Tuesday, May 19, 2009

MCCL posts gains in 2009 Minnesota legislative session

The 2009 legislative session ended yesterday with two key victories for the pro-life movement: full funding for Positive Alternatives and a ban on taxpayer funding of human cloning. These achievements are particularly significant because of lawmakers’ attentiveness to the state budget.

Positive Alternatives was passed by the Legislature in 2005 to establish a grant program through the Minnesota Department of Health. Grants are given to life-affirming organizations offering essential services like medical attention for the woman and the unborn child, nutritional services, housing assistance, adoption services, education and employment assistance, child care assistance, and parenting education and support services.

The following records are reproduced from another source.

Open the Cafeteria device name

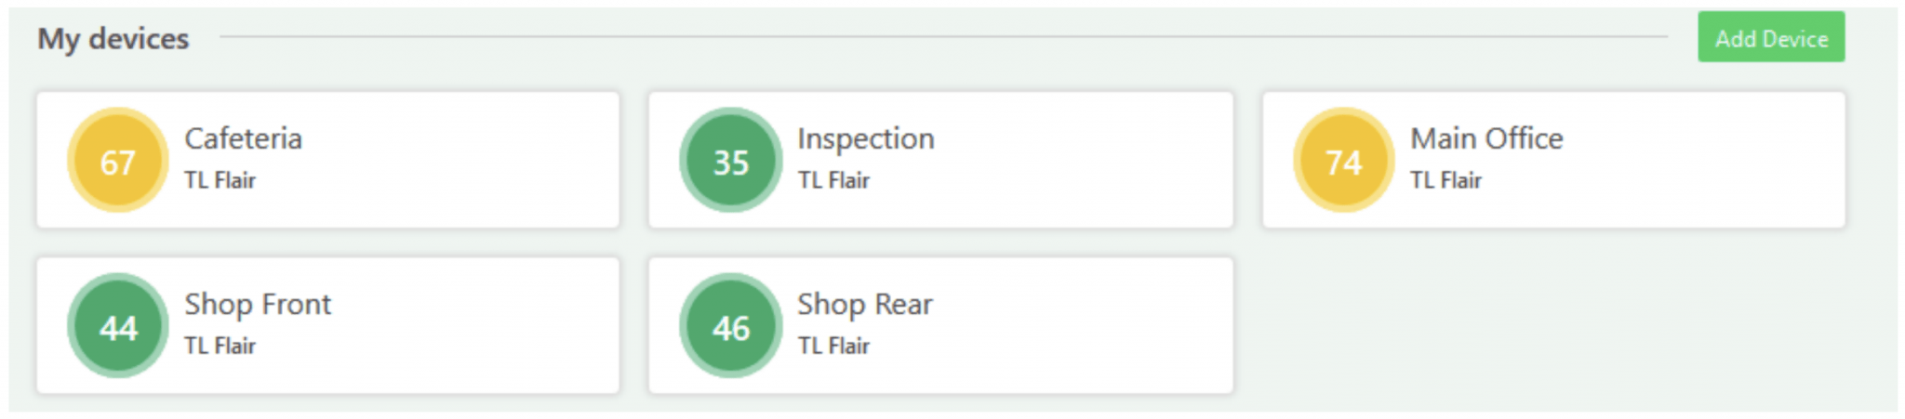point(243,138)
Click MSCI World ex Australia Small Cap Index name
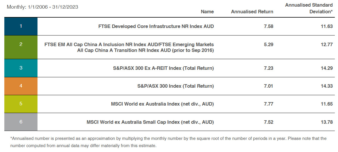The height and width of the screenshot is (152, 338). click(x=150, y=122)
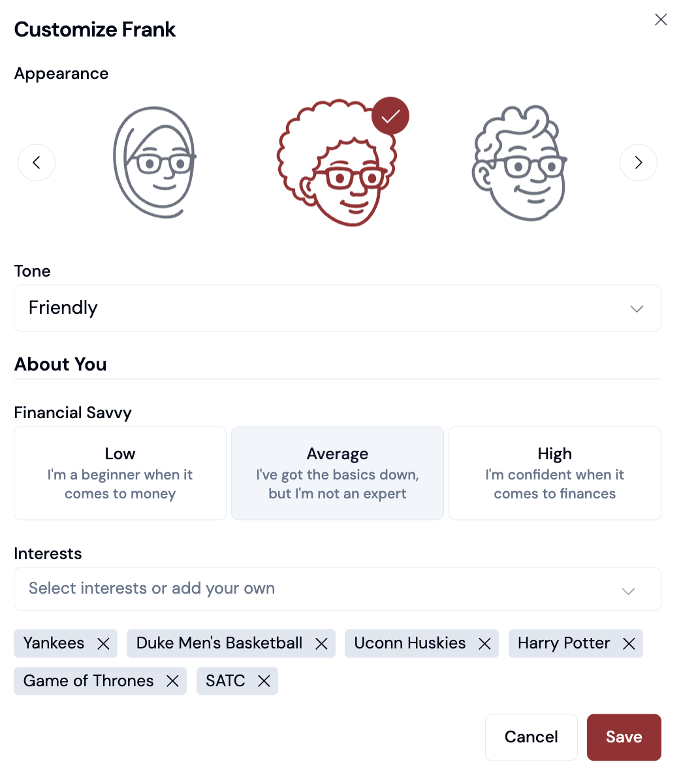681x775 pixels.
Task: Click the checkmark badge on the selected avatar
Action: coord(390,115)
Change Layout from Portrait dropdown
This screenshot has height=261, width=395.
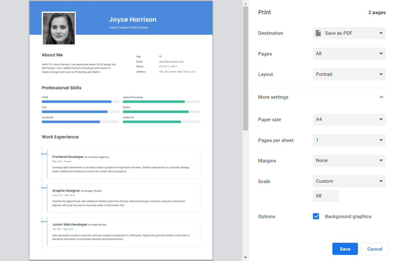pos(349,74)
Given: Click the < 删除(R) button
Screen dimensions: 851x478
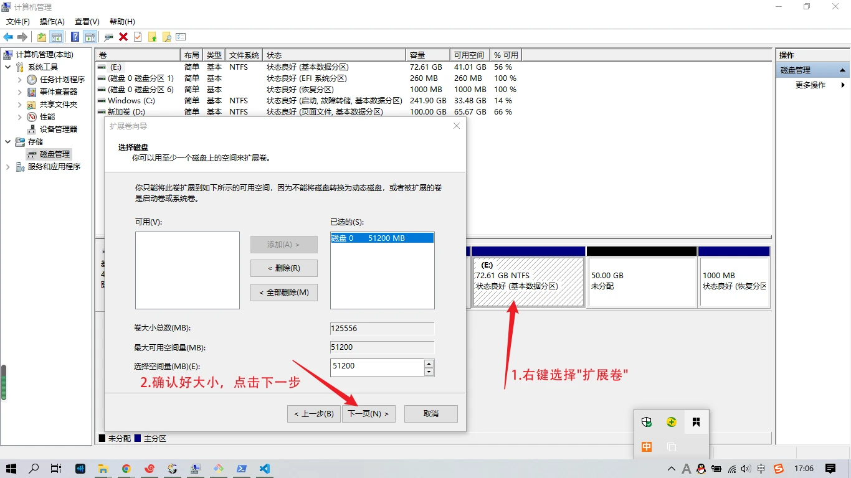Looking at the screenshot, I should tap(283, 268).
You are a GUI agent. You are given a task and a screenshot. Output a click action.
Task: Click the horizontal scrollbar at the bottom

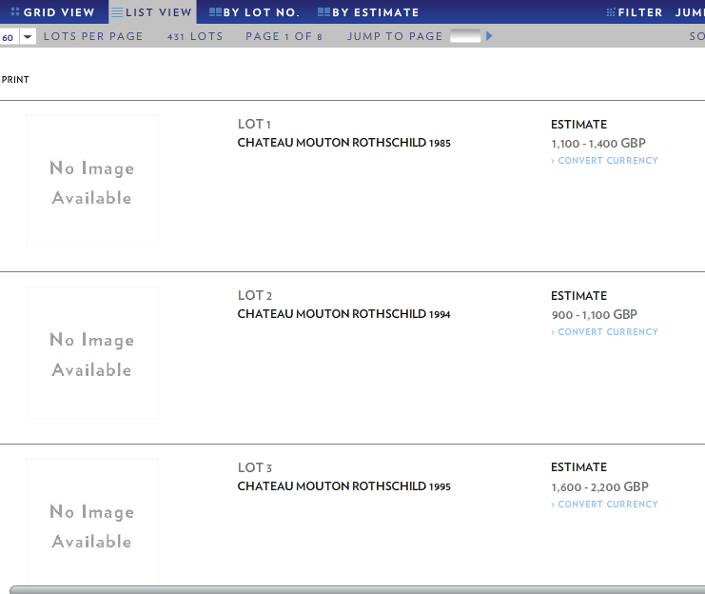[352, 589]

Positive Alternatives funding was expected to be cut due to the state budget shortfall. However, members of all parties understood the crucial nature of the program and both the House and Senate recommended full funding for Positive Alternatives in their Health and Human Services (HHS) omnibus bills. The final HHS bill was signed into law by Gov. Pawlenty last week.

The language to ban funding of human cloning was successfully amended into the higher education funding bill, S.F. 2083, in both the House and Senate. The provision proved to be contentious in Conference Committee negotiations, but ultimately was kept in the final version of the bill. Pawlenty signed the bill on Saturday, May 16.

The language prohibits the University of Minnesota from using taxpayer dollars to pursue human cloning. The U of M’s Stem Cell Institute in Minneapolis is conducting embryo-destructive experiments and is believed to be pursuing human cloning for research purposes.

MCCL is grateful to state legislators and our 70,000 member families for their efforts in support of Positive Alternatives funding and the cloning funding ban since the session began in January. Citizens’ phone calls, emails, letters and meetings with their state lawmakers were critical to passage of these protective provisions. Women have been empowered to choose life, and lives will be saved.